Review: Dunkirk is immersive, bold and brilliant
This was not what I expected but it was brilliant nonetheless.
I must admit that I did not know a thing about the Miracle of Dunkirk that Christopher Nolan based his WWII epic on.
An event of such heroism, courage and selflessness, the Dunkirk Spirit is still mentioned in Britain today.
The events that took place over a harrowing week was truly a miracle, where over 300,000 British, French and other Allied soldiers were evacuated from the shores of the titular small French coastal town.
Soldiers were pinned down by the advancing Germans and were sitting ducks on the beach as they awaited for help from about just 42km across the Channel. Because of Dunkirk's shallow shores, British naval ships were unable to get close. It was a flotilla of civilian boats that came to the soldiers' rescue. Small craft, fishing vessels, day boats and dinghies.
I can see why The Dark Knight director is so inspired by the story, giving us a brilliant survival tale that celebrates the heroic acts of many, setting this epic apart from other war films that generally focused on one hero.
This also comes across more of a suspense thriller than a war film - there's no blood, gut spilling, and severed limbs.
This is not another iteration of Saving Private Ryan or even Hacksaw Ridge.
You don't even see the enemy.
However that does not mean it is not immersive. Each bombing, each dogfight, each gunshot... you feel them all. Hans Zimmer's amazing score lends to the tension, and many times, I found myself holding my breath.
This is also best seen in IMAX as Nolan shot it using huge IMAX cameras and 70mm film (twice the size of usual format).
Nolan's ambitious story is told through three perspectives and in three different time lines - land (one week), sea (one day) and air (one hour). This approach may not sit well with some people, but the execution was a real film-making feat.

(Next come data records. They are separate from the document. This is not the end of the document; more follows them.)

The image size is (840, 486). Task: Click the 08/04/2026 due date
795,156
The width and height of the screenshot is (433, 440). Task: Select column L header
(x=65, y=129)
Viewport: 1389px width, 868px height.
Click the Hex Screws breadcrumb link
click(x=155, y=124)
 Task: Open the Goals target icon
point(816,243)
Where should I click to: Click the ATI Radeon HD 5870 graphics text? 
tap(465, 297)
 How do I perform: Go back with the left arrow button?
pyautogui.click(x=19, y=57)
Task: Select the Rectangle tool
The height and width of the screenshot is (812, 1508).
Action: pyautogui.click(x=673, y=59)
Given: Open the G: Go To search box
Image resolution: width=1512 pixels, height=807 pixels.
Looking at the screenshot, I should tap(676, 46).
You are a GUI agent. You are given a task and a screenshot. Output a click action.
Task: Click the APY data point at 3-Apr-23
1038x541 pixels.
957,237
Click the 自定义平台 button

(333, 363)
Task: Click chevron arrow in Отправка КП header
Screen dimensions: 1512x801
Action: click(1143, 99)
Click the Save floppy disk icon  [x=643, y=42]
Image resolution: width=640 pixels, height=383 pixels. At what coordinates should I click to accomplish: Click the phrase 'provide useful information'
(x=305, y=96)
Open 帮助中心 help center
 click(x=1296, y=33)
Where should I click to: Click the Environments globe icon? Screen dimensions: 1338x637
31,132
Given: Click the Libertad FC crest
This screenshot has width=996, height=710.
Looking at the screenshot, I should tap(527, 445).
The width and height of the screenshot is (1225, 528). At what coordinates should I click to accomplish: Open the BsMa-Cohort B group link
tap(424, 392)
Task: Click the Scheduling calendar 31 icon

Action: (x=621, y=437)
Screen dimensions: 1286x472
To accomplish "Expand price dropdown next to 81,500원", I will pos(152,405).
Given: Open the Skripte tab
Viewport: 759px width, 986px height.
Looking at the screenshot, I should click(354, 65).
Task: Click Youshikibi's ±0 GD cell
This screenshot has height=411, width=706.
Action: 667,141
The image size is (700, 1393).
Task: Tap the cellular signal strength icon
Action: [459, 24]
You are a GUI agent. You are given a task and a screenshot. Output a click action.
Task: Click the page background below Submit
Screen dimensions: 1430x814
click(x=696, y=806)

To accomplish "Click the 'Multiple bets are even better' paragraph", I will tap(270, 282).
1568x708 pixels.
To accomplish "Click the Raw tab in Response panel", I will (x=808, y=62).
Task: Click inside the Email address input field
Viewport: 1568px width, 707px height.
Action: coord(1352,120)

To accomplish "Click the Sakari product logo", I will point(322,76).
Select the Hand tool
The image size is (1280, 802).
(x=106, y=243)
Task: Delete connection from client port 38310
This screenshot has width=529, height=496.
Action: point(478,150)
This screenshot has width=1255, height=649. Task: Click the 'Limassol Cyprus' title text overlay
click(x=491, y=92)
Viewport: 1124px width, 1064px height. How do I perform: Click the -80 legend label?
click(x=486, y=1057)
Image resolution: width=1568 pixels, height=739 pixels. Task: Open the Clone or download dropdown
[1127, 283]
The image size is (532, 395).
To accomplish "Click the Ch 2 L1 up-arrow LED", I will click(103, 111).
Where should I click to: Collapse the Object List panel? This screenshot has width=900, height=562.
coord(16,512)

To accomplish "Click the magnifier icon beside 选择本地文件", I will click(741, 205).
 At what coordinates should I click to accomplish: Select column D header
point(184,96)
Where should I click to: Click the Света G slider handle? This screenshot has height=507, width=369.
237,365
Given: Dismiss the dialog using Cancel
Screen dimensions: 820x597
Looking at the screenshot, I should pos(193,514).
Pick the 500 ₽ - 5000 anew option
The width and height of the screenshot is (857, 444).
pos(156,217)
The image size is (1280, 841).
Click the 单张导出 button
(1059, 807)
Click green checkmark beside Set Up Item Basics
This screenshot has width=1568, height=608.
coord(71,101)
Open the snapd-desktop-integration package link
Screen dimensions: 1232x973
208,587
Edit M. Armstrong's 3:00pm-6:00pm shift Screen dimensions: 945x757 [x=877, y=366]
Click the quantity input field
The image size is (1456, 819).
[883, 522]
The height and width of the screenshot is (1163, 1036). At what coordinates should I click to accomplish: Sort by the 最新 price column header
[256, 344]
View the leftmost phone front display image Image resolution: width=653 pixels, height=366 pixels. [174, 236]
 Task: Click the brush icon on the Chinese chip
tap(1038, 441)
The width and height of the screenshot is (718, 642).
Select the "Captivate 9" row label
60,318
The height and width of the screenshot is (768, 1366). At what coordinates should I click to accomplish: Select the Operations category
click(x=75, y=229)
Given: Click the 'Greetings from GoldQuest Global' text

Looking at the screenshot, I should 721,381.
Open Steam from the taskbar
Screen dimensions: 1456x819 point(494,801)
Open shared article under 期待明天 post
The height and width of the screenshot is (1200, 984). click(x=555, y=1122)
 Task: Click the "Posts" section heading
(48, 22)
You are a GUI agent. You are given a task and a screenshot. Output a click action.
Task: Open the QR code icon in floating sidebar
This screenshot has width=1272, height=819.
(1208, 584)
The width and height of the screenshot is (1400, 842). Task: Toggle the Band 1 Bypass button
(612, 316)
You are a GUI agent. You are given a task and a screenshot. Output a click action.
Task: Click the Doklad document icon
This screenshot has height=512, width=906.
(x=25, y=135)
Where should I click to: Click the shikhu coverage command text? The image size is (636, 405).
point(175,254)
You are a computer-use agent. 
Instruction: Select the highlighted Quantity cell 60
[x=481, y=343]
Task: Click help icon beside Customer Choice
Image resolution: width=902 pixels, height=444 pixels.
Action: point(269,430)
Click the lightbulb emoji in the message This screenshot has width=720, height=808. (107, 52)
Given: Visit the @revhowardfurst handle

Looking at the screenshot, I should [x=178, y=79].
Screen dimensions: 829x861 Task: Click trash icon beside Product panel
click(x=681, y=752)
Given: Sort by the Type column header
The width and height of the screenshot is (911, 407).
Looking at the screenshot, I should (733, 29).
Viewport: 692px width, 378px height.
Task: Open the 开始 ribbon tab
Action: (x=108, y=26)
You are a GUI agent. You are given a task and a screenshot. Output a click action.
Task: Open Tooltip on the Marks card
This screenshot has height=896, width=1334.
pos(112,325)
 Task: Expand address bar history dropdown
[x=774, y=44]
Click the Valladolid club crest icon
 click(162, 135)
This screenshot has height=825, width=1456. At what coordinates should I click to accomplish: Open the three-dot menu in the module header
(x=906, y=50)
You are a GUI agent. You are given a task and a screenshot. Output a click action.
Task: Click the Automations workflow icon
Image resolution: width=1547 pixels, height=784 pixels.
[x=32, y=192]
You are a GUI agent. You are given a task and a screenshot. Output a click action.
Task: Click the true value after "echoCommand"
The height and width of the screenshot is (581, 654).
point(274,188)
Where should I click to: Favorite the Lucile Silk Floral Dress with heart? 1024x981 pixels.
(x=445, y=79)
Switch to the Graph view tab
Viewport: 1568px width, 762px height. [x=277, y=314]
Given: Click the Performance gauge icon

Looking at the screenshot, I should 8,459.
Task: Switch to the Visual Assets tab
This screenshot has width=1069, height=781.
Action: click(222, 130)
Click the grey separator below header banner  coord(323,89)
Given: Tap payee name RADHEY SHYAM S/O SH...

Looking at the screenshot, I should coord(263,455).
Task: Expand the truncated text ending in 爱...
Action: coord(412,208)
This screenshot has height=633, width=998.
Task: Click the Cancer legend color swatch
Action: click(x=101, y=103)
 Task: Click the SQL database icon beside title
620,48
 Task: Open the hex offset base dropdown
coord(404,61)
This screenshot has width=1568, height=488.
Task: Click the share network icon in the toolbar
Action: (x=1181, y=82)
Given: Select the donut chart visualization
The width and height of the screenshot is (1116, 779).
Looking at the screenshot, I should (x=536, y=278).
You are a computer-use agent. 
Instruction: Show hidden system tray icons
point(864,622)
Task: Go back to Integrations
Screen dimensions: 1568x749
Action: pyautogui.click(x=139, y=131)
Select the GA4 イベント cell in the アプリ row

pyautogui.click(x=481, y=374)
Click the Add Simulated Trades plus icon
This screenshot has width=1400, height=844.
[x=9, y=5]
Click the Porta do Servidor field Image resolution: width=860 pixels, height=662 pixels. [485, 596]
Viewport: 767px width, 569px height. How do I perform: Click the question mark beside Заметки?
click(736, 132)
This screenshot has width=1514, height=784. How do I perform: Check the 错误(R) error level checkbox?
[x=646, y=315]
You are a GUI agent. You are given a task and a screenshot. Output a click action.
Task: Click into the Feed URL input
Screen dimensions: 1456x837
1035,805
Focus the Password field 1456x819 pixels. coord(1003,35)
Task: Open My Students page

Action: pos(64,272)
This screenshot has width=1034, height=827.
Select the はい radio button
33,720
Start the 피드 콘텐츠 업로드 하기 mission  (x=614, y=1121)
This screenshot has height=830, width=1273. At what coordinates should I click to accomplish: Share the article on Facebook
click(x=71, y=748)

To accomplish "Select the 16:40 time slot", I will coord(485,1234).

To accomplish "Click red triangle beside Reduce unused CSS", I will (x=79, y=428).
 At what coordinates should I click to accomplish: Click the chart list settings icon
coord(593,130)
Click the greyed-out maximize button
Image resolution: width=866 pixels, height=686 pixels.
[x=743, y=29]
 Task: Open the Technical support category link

Cillian Murphy, and newcomers Fionn Whitehead and Harry Styles convey the soldiers' helplessness brilliantly even without much dialogue. Tom Hardy and Kenneth Branagh also deserve much applause. But it is the excellent Mark Rylance who gives the epic its emotional core. His stoic determination to help by sailing into uncertain danger is moving in a number of ways and his performance should not be missed.
STARRING: Fionn Whitehead, Tom Hardy, Mark Rylance, Kenneth Branagh, Cillian Murphy, Harry Styles
DIRECTOR: Christopher Nolan
THE SKINNY: British infantrymen are trapped on a beach and help is nowhere in sight. When hope is failing, a flotilla of British civilian ships come to the rescue.